_TEXT SEGMENT_

****************

Is COVID-19 Still a Risk? For Kidney Patients, the Answer is Yes.


As the world is coming back to a place of normality, kidney patients are still wondering about the impact of COVID-19 on their health. Do they still need to avoid others to avoid the virus, or is it time to go back to normal? These are heavy questions, and they are important ones to answer as kidney patients try to protect their health in this unique time. Is COVID still a risk for kidney patients? Yes, but there are tools and strategies you can use to navigate that risk well.


Antibody Levels May Help You
The CDC currently does not recommend routine testing of COVID-19 antibodies. The data does not seem to indicate that antibodies mean you won’t catch the virus again. However, for kidney patients, they may be a clue. People with high antibody levels appear to get milder symptoms if they catch COVID again, so antibody testing could give you some peace of mind as you move forward in this new era.


Don’t Ignore Boosters
Boosters are an important part of protecting your health as a kidney patient. Make sure you talk to your kidney doctor to learn what boosters are recommended to protect your health. These boosters help prepare your body for the newest strains, so your body stays aware and is prepared to fight COVID if you are exposed. People with immune system deficits are recommended to get two boosters after they finish the initial shot regimen.


Should I Panic if I Catch COVID?
No, you should not panic if you catch COVID. In fact, the latest strains of COVID are so prevalent, it is nearly impossible to go through daily life without catching it. However, you do need to take the right precautions to ensure that you do not get severely sick. Using the vaccines will help. Yes, you will feel unwell, but you are less likely to get severely ill if you are vaccinated, even as a kidney patient.

****************

_DATASET CONTENT_
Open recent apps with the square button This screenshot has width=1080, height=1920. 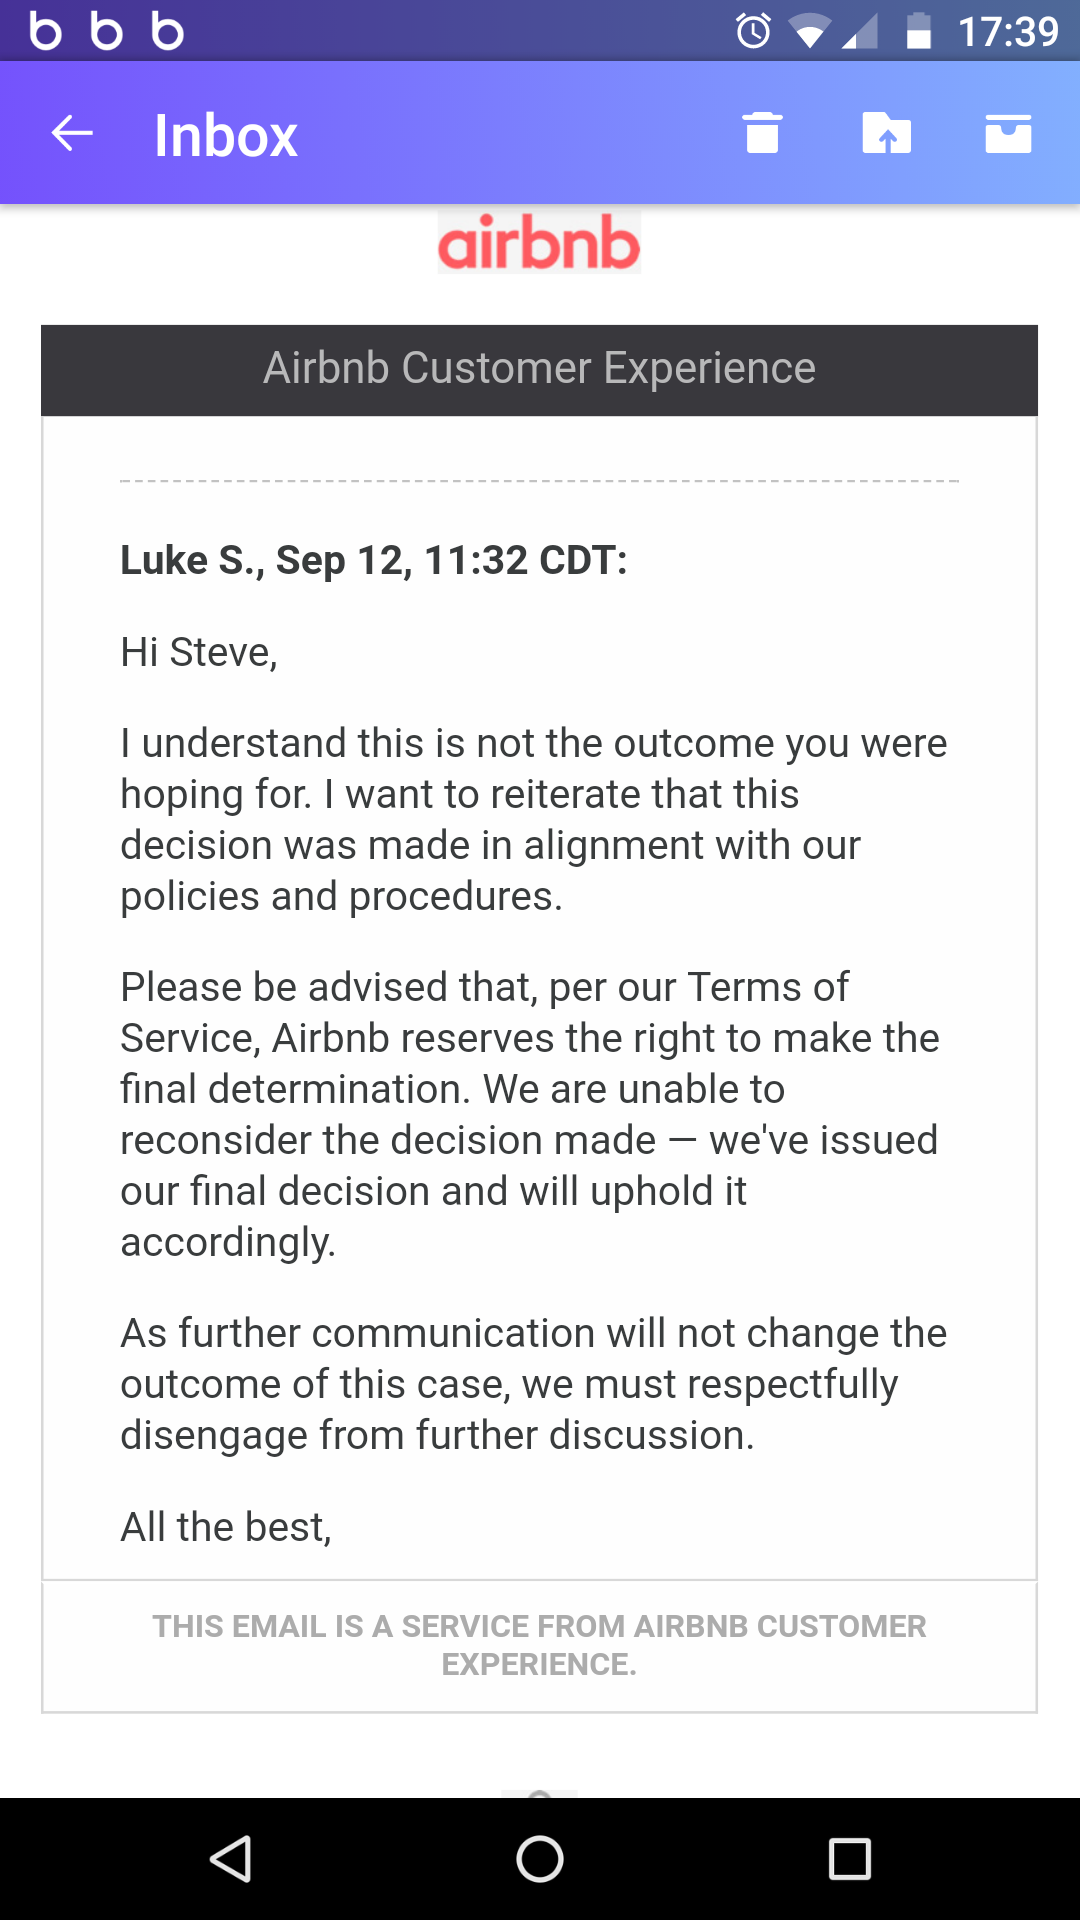coord(850,1859)
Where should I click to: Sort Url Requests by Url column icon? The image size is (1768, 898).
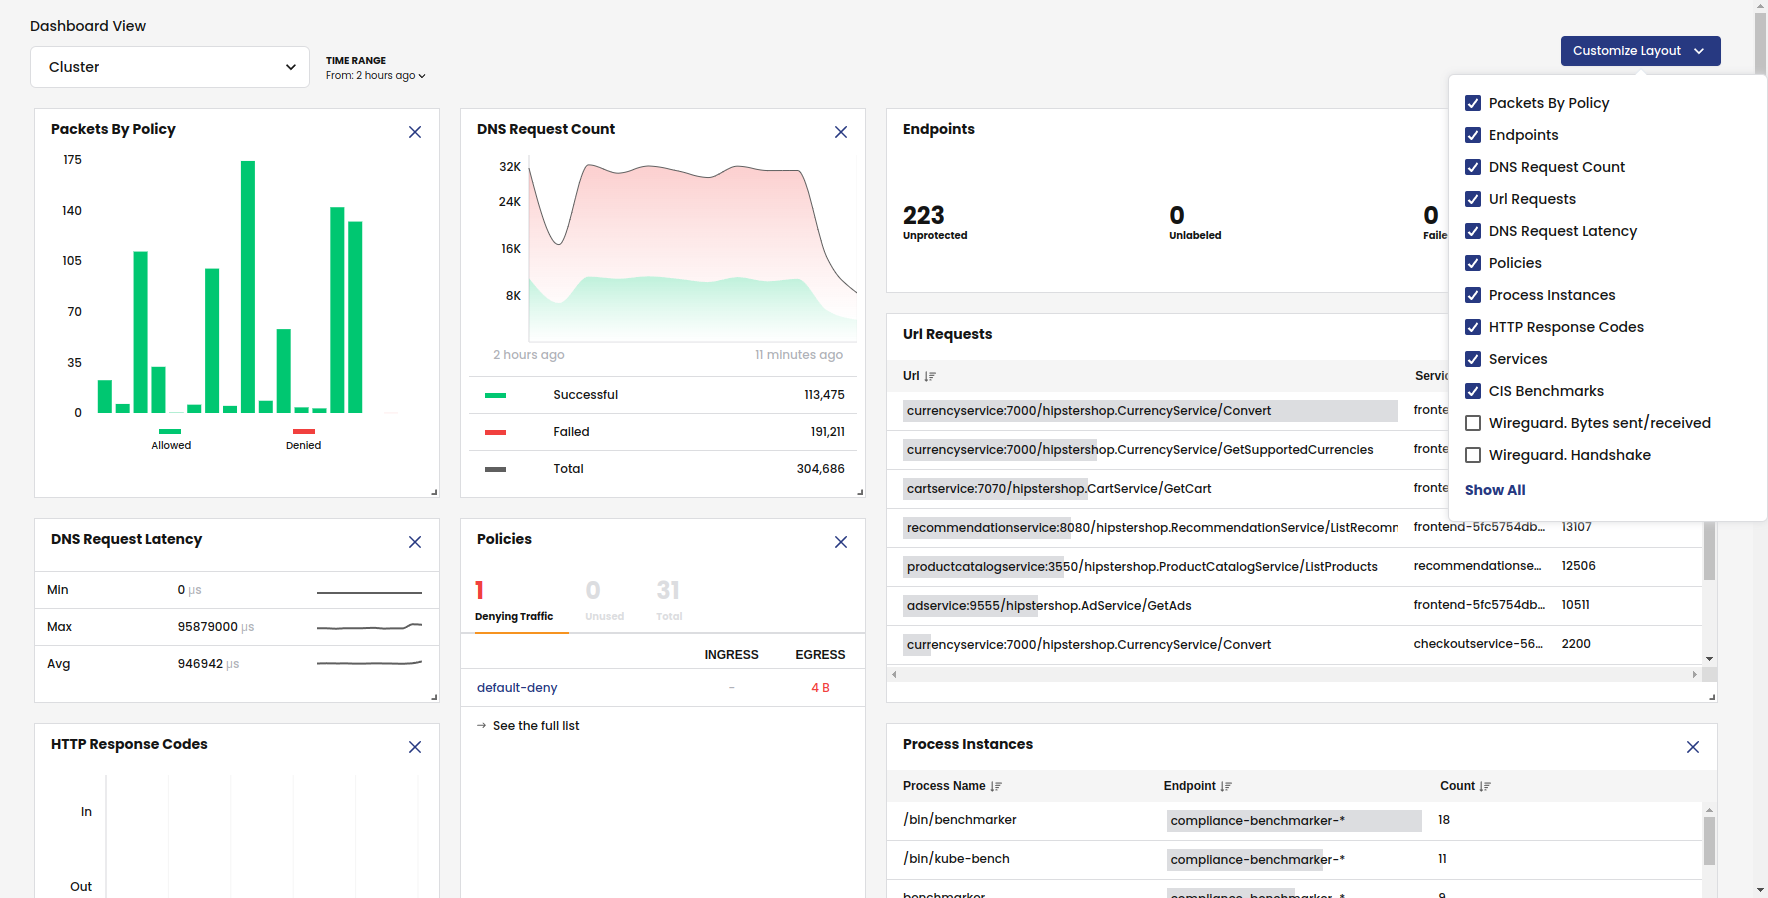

****************

_EXERCISES_
[1] Please extract the stretch of the COVID-19 article from "As the world" through "that risk well.".
[2] According to the COVID-19 article, how many boosters are recommended for people with immune system deficits after they finish the initial shot regimen?

_WRITTEN RESPONSES_
[1]
As the world is coming back to a place of normality, kidney patients are still wondering about the impact of COVID-19 on their health. Do they still need to avoid others to avoid the virus, or is it time to go back to normal? These are heavy questions, and they are important ones to answer as kidney patients try to protect their health in this unique time. Is COVID still a risk for kidney patients? Yes, but there are tools and strategies you can use to navigate that risk well.

[2] Two boosters.